I'm participating in the 3Blue1Brown Summer of Math Exposition (SoME). It's essentially an online festival of explaining anything mathematical. Brilliant.org stepped in with prize money. This rather formalized the exposition as a contest for the best entries as judged by the organizers and peer reviewers. The entrants themselves are the population of peer reviewers using a novel voting system implemented in Python called, Gavel.
Gavel implements an idea that I'm calling a "Relativistic Judgement" system. A participant is shown two entries and must judge one as better than the other based on a set of criteria. Then a third entry is shown and the participant must choose between the most recently viewed (number 2) entry and the new (number 3) entry. This growing chain of review pairs continues until the reviewer's patience runs out or the reviewer drops from exhaustion.
At the time of this posting, the reviewing process is in progress. The end result of the effort is yet unknown. I'll post an update next month when the process completes.
This is whole system of relative judgment is quite fascinating. Over my career, I witnessed and/or participated in Mozilla skunkwork projects that had a similar form: a novel newly published mathematical method of drawing conclusions from a data set and a self selected population that produces the data. At Mozilla, it was all "Likes" and "Activity Streams" with the additional complications of privacy and anonymity.
The organizers of SoME are not a large influential Silicon Valley corporation, but a small group of computer-adept academics.
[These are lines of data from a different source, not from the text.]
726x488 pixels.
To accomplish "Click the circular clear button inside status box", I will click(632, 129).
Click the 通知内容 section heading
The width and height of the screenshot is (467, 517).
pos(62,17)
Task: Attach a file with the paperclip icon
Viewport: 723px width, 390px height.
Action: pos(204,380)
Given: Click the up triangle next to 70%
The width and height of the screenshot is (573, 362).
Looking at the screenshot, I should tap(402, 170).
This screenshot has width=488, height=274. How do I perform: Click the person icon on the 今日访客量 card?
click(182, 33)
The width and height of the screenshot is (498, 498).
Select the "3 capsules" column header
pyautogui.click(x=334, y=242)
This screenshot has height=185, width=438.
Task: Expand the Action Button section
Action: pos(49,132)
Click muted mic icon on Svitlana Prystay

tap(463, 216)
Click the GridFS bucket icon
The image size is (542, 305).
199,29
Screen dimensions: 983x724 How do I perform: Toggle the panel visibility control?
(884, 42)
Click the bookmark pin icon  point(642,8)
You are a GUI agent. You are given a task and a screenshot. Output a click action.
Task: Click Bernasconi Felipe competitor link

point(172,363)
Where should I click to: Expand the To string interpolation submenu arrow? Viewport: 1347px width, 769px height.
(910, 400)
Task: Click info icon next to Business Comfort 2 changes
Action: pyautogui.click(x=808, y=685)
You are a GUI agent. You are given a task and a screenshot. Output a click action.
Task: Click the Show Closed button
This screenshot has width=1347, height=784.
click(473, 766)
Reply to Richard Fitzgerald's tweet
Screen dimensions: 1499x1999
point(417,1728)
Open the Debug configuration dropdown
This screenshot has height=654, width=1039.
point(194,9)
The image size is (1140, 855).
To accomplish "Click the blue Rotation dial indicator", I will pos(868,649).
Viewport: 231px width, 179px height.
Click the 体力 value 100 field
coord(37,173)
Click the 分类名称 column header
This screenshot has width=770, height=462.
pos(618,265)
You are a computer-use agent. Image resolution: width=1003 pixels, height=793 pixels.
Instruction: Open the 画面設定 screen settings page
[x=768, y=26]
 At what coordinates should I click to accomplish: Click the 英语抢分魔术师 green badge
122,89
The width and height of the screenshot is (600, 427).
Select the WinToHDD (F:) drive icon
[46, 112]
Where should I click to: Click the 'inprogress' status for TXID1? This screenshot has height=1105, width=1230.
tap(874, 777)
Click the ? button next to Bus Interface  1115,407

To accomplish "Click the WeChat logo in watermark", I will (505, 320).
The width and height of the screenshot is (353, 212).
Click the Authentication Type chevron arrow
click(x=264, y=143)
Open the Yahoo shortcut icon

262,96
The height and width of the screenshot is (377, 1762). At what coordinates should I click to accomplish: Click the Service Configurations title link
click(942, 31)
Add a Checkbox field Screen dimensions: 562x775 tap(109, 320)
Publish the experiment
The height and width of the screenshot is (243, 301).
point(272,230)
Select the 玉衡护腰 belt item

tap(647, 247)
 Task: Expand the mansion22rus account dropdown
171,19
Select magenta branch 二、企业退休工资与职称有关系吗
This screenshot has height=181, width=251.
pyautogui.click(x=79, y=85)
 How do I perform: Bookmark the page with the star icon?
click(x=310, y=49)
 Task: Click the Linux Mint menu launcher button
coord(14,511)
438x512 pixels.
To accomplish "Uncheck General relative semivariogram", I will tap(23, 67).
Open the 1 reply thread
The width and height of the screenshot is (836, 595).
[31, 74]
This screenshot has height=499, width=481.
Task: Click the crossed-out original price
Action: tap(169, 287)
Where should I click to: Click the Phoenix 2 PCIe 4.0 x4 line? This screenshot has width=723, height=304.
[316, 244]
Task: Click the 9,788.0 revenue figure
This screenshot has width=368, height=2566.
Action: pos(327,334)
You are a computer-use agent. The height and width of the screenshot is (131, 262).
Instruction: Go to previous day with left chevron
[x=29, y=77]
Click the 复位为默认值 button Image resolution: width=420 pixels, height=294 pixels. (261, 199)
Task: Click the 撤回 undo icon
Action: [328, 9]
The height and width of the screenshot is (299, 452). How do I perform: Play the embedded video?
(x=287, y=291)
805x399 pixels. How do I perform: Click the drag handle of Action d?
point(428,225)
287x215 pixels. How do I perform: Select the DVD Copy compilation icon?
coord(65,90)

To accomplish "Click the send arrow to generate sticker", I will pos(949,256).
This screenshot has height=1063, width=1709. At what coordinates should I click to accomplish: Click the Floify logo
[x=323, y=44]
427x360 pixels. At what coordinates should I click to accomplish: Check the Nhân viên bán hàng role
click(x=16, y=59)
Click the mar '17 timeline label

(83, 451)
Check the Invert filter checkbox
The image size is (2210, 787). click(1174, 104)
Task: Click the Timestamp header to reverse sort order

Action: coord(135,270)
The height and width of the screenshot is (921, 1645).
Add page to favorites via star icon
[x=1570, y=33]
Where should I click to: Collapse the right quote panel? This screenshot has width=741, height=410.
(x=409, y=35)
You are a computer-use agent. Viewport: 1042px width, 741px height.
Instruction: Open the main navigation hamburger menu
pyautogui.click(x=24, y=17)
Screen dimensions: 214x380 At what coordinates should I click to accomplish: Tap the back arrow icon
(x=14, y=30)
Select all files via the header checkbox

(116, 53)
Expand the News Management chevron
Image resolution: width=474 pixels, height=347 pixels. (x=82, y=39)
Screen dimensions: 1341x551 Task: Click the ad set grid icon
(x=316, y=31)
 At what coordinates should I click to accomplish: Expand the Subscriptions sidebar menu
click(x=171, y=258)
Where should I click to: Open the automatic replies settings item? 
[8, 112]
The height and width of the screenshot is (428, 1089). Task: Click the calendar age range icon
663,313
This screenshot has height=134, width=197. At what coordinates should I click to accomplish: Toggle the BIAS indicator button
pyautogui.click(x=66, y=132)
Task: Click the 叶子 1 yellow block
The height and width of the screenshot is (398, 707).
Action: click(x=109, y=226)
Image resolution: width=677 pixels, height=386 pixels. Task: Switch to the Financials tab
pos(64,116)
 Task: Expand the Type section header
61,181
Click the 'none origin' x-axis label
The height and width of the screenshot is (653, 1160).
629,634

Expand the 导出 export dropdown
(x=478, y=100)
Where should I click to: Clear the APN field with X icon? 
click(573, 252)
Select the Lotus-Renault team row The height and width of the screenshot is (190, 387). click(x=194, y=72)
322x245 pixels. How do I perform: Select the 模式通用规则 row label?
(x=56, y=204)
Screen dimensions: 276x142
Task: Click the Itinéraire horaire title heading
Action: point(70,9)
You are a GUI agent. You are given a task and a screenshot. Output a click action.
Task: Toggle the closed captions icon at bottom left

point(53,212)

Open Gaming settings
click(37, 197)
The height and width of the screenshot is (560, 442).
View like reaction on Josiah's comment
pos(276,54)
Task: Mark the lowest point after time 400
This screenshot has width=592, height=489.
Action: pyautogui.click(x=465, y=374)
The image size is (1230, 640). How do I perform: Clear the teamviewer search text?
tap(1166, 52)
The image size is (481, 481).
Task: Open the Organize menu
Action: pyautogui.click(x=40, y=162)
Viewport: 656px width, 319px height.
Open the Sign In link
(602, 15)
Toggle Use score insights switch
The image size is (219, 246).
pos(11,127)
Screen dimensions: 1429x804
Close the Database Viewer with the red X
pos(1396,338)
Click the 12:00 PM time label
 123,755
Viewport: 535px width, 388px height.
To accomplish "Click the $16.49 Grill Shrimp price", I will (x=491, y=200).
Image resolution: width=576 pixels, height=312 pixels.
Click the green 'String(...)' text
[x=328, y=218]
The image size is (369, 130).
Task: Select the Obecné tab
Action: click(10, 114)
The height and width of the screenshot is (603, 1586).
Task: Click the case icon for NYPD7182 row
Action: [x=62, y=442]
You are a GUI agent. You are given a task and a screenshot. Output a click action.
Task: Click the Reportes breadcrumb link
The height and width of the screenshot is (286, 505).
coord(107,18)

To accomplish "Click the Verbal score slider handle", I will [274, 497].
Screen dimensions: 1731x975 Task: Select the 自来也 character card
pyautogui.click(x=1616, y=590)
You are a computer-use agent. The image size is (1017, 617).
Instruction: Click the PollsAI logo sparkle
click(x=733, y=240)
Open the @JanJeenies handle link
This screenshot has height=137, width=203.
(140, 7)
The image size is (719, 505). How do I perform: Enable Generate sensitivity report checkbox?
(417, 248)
This project, thankfully, is free from the anonymity/privacy complications that Mozilla faced. In the similarities, I also see some of the potential for the down sides of the approach. I've often noticed that the distillation technique of the collected data didn't actually optimize for what the researchers intended or hoped.
Designing a Better Judging System
by Anish Athalye
I have observed there are some points of confusion for the reviewers in SoME on how to use the voting system. The entries span a full gamut of elementary school to near doctoral level dissertations. Not all reviewers can understand the more lofty entries, while the rudimentary entries could be disinteresting to the more advanced reviewers. The organization's requested judgement categories are somewhat vague and open to wide interpretation. None of those criteria included "I like one better than the other". I am monitoring several of the social media sites where reviewers are discussing the judging process. Some reviewers embrace the like/dislike judgements with seemly little regard for the criteria. I'm hoping that rinses out in the final analysis and so doesn't matter.
I learned something from
every entry that I judged,
even the ones I disliked
or left me feeling
"Like" is a personal thing tightly bound to a person's inherent and likely, unconscious, biases. The organizers are aware of the those problems, and acknowledge that they themselves have biases, such as preferring one media type over another. Would this particular self selected group of academic content creators have a predictable common set of biases? Is the voting system algorithm going to amplify bias and lead to a skewed result? I'm not sure how to detect that, let alone correct for such an outcome.
The entrants appear to be a very diverse group. I believe diversity is an asset, that is a triumph right there. If we, as a group, have a common set of biases, and the voting system reflects that fact, then the voting system found common ground. Not all will be good, not all will be bad.
The software in use is not untested, it's been used for peer review several times for entries in hackathons. It has been shown to have worked adequately in such venues in the past. This data set, however, appears to be nearly two orders of magnitude larger that previous uses. I'm sure the organizers, if not directly involved in those prior uses, have at least considered implications of scaling and applicability to this use scenario. This is an experiment and would be great subject for an entry in a future iteration of this very contest.
On Saturday, I dedicated time to add twenty data points to their system. That meant watching/reading twenty-one entries. I had difficulty consistently applying the prescribed criteria. I often found myself quickly judging in my mind a like or dislike, but by force of will, applied the criteria. I used a spreadsheet, marking each category with 0 to 5. Final judgement was the sum. A higher sum of the former or the latter determined how I voted. There were entries that I watched or read that were clearly beyond my education level. So I do not know how well I judged them on, for example, novelty. Did I knock somebody down a point or two in clarity because I didn't have the right educational foundation? I also noticed that my points system became less generous as I saw more videos. This is likely why the software developer of Gavel said, "Judging by assigning explicit numerical scores is inherently flawed."
I can say, however, I learned something from every single entry that I judged, even the ones I disliked or left me feeling unqualified. Even with the project still in the midst of the judging phase, I call it a success and well worth my participation. The idea was to be educational, not polished, not perfect, not universally liked. I commend the organizers for the effort and I'm eager to provide feedback to improve any future iterations of this Summer of Math Exposition.
As for my own entry, I'm don't believe I have any chance of winning. I'm just happy to have participated. I have a lot of experience giving conference presentations. This contest entry gave me the opportunity to see if I can shift that skill that into video presentation. It's a tough thing to do. I did this video in one take because I didn't want to have to edit. Video editing is a skill that I do not yet have, and I'm not inclined to learn. I resorted to leaning on a friend for editing assistance.
Many thanks to Ulf Logan for his efforts using DaVinci Resolve to put some polish on my video.